去到客厅,周瑜拿起手机开始拨号,还故意按了免提键。铃声响了四五声才听见周潇的声音飘出:“小瑜?是不是秦越的事有转机了?”
周瑜的目光飘过来,我立即领悟——秦越就是那车祸案的肇事司机,周潇的男友。
“先不跟你说这事,你落我这的东西到底什么时候拿走?”
周潇却不肯:“怎么不说了?周小瑜我跟你说,秦越如果有事我跟你没完!”
我看见周瑜的脸沉了下来,“我之前已经跟你说得很清楚了,他醉驾肇事撞死了人还逃逸,情节严重至极,此案已经移交法院,不在我职权范围内了。”
“周小瑜!”周潇怒叫,“你有没有良心?你姐我从小到大什么事不是先想着你,就这点小事你却左右推脱!说什么移交法院不归你管,人是你抓的,还能跑到哪里去?不就是出了个小事故……”
“周潇,”周瑜双眸中多了沉怒,语声寒凉,“你口中说的小事故是撞死了人,一个家庭因为你们的醉酒驾驶而破碎了。”
周潇怕是也知道失言了,默了一会才小声说:“大不了赔他们钱,秦越家不差钱。”
周瑜直接把手机摔了出去,哐当一声响,在静谧的空间里格外沉闷。觉得像有一把锤子,重重地敲在了我心上。周潇的态度,令我很气愤!
人命关天,粉碎了一个家庭,在她口中却不过是一件小事。
就是有这么一群人,他们罔顾生命,酿下祸事后又以为拿钱可以解决。这世界什么都可以用钱买,唯独命买不来,如果能买的话……

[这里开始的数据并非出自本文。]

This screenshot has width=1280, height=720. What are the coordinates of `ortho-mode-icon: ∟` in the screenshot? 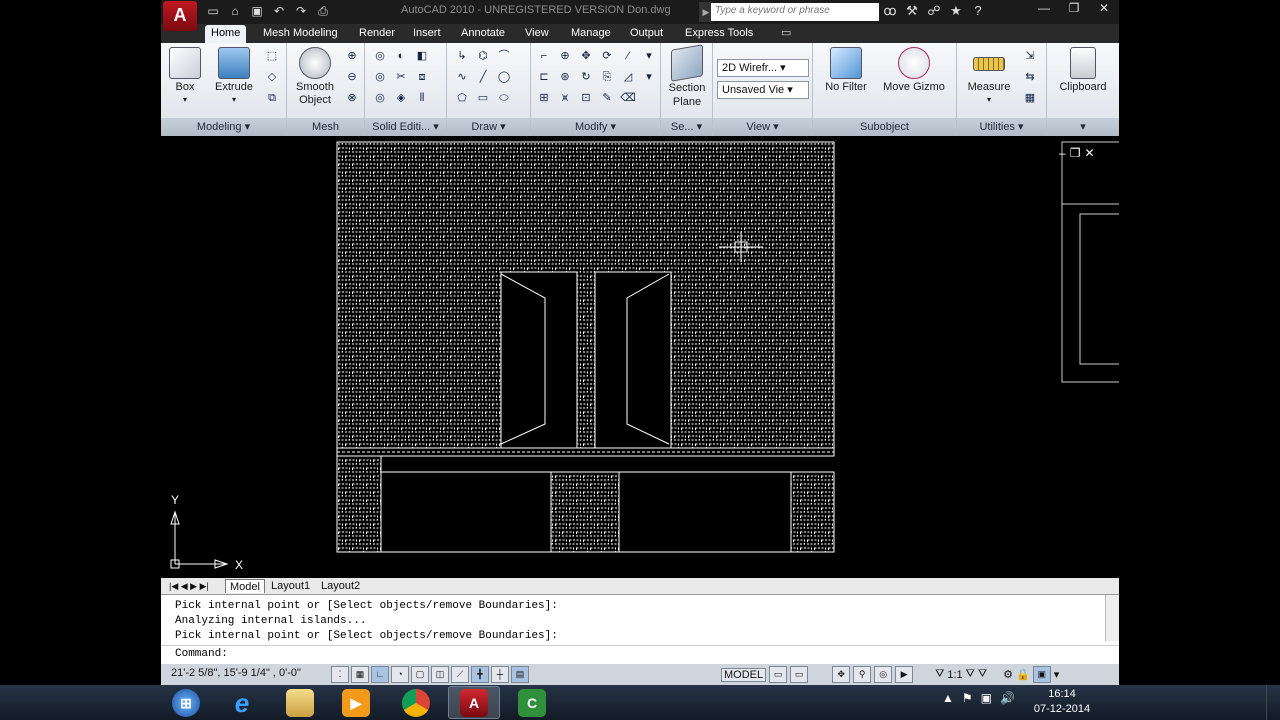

周瑜转眸过来,我淡漠开口:“现在这起案子已经上交给肖东了,不由我负责。”怕是刚才的怒火犹存,他口气不善地问:“这么急着撇清作什么?是不是又以为我要找你‘疏通’关系帮周潇?你听着,老子这件事早撒手不管了,姓秦的跟老子也一毛钱关系都没。”
我蹙了蹙眉,“我不过是表明立场,能不妄自揣摩吗?”见他眼神缩了缩,讪讪地要移转视线,我冷不丁地又说了句:“还有,你一口一个老子,在这充谁老子呢?”
他那原本绷紧的嘴角忍不住弯起,回转眸时眼中有了笑意:“我倒是不介意收你当闺女,就怕你不愿意。”
我瞪眼,故意转移话题:“少来占我便宜。外卖还没到吗?饿死了。”
周瑜是给块布就能开染坊的,他凑到我身边,气息侵过来暧昧而问:“你身上还有便宜可占吗?不是已经被我摸透了。”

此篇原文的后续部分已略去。